→ **What is required**
Which lines of the records contain the string "icon"? Return every such line in full; case counts.
Raw records start
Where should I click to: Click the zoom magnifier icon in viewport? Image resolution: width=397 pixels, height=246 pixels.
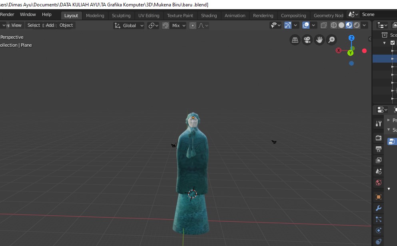[331, 40]
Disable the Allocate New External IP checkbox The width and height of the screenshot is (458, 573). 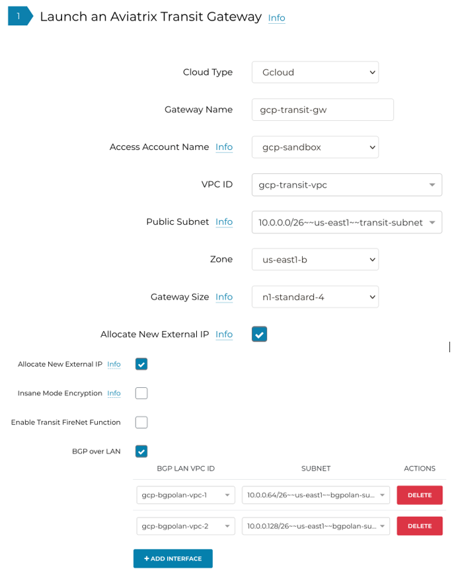pyautogui.click(x=259, y=334)
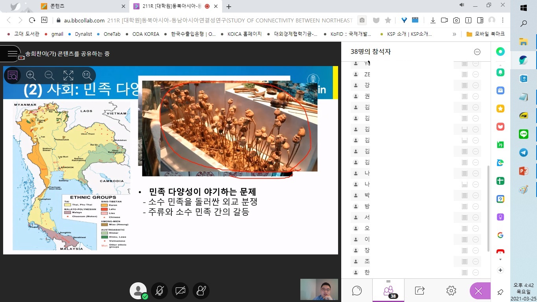This screenshot has height=302, width=537.
Task: Open the attendees panel more options menu
Action: [477, 52]
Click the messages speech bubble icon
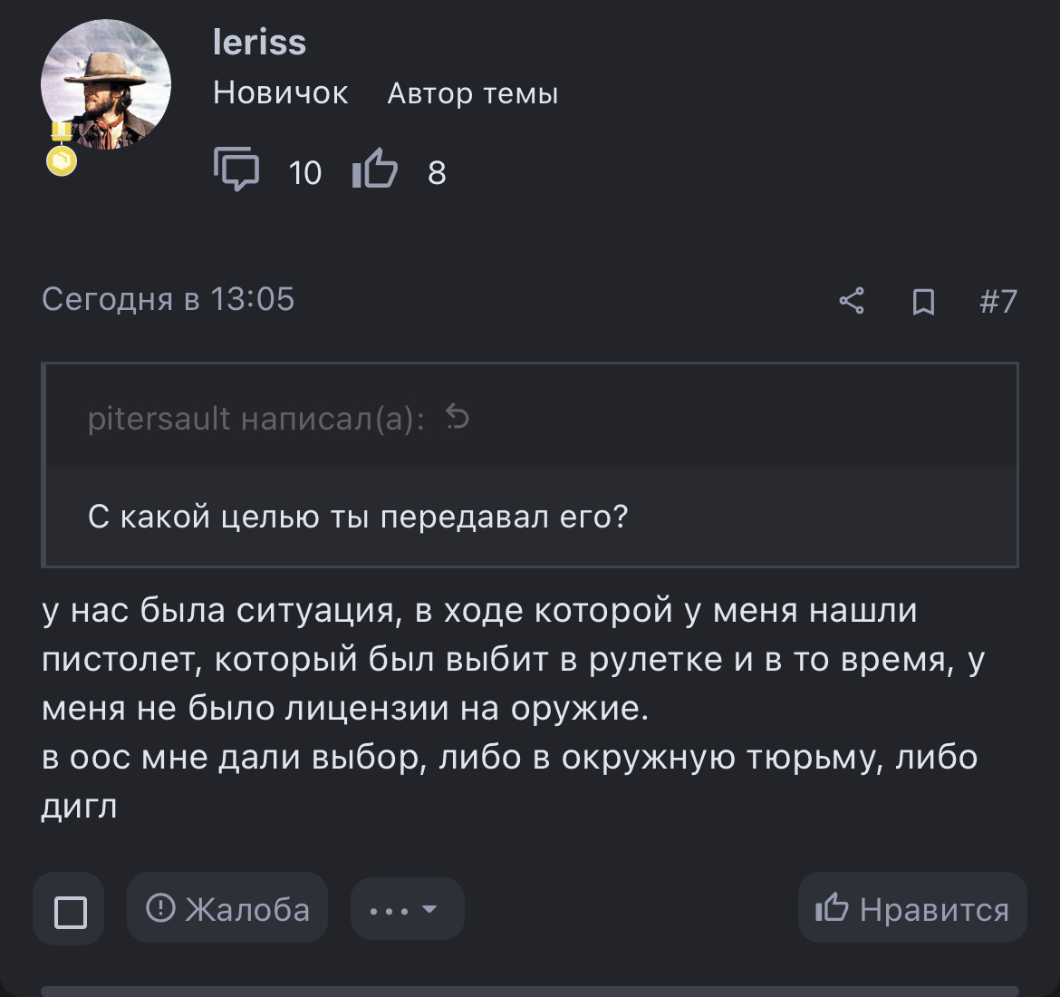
Raw records end
→ **Worked solution**
Where should I click to: Click the zoom magnifier icon in viewport? Image resolution: width=397 pixels, height=246 pixels.
Click the messages speech bubble icon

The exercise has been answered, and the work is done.